** BEGIN Source records **
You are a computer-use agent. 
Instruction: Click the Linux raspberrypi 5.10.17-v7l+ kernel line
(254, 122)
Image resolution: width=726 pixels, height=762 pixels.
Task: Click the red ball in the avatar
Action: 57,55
** END Source records **
* What the task asks
State how many lines of the material contain the string "Click", counting only matches with the same letter case, and reply with the number alone.

* Response to the task
2